Identify every line in the records below that contains the word "Switch", and reproduce each one.

>>>

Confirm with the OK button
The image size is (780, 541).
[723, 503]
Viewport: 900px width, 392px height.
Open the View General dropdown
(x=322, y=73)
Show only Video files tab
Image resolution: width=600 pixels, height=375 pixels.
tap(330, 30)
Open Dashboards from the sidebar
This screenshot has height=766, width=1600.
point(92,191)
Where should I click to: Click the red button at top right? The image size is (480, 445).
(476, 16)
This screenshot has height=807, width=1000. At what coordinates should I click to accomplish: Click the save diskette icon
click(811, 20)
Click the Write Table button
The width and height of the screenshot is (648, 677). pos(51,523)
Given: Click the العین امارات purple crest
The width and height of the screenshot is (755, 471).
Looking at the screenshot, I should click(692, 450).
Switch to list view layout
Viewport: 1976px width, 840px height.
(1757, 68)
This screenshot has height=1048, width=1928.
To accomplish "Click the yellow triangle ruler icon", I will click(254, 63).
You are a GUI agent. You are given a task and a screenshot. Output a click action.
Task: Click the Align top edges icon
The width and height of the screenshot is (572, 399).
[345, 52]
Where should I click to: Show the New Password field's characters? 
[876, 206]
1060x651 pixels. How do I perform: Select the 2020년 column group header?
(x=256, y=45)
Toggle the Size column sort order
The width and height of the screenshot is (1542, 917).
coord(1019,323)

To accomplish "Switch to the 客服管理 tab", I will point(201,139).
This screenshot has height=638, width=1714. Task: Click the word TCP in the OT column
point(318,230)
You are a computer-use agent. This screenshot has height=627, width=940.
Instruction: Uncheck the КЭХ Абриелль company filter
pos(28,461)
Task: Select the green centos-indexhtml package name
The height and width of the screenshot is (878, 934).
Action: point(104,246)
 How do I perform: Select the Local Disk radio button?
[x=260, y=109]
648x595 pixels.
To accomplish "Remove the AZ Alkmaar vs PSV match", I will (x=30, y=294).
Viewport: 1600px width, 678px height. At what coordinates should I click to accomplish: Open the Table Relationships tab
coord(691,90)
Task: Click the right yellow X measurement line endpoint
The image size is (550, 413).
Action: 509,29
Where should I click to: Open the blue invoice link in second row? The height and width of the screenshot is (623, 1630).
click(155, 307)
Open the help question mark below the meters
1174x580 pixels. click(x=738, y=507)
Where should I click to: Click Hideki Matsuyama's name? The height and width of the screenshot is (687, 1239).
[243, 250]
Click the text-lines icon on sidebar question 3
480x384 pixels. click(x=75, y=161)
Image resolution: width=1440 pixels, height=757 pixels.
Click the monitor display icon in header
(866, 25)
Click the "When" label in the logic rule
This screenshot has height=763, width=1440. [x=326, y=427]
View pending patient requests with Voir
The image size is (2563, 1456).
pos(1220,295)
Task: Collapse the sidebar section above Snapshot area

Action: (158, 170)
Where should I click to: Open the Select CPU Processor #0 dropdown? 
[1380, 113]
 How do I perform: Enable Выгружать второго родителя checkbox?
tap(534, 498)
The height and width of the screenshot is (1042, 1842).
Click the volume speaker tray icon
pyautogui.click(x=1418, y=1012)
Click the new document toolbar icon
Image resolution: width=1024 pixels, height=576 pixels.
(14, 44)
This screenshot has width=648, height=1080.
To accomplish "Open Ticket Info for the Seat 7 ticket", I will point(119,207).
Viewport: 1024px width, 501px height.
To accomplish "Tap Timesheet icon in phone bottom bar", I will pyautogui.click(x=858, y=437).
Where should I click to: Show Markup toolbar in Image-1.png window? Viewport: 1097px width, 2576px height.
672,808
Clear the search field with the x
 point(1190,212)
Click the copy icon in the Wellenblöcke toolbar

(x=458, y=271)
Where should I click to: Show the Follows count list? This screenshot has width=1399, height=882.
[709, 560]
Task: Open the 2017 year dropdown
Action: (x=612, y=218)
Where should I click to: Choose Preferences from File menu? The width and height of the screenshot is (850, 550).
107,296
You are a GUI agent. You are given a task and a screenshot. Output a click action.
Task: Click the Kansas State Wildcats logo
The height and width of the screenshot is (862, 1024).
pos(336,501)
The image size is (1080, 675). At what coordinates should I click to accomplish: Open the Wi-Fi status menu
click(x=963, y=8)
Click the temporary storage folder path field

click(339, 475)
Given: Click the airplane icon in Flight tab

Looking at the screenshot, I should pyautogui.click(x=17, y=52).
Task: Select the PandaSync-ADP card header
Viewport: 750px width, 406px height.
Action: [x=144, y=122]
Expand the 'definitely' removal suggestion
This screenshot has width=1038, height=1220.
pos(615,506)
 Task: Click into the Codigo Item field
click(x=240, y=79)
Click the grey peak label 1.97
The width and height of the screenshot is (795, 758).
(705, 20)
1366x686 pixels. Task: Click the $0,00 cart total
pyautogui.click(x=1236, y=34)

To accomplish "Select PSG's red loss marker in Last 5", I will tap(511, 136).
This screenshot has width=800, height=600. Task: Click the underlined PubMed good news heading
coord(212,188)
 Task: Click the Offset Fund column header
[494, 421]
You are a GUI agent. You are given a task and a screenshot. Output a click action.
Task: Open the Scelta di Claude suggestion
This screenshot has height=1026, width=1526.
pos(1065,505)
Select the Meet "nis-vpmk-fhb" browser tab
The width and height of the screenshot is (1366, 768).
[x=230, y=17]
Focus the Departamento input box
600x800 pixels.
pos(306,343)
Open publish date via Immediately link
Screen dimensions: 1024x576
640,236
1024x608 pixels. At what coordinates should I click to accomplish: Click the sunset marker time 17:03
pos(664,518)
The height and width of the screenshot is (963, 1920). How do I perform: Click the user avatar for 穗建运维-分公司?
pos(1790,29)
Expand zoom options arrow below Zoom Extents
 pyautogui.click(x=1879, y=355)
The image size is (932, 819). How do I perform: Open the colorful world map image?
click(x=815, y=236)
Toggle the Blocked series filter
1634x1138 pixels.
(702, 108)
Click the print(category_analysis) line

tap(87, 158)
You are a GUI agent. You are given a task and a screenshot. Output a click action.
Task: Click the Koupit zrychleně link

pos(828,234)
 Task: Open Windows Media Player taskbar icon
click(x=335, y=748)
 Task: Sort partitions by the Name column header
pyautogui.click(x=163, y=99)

<<<

WRITTEN RESPONSE
Switch to list view layout
To accomplish "Switch to the 客服管理 tab", I will point(201,139).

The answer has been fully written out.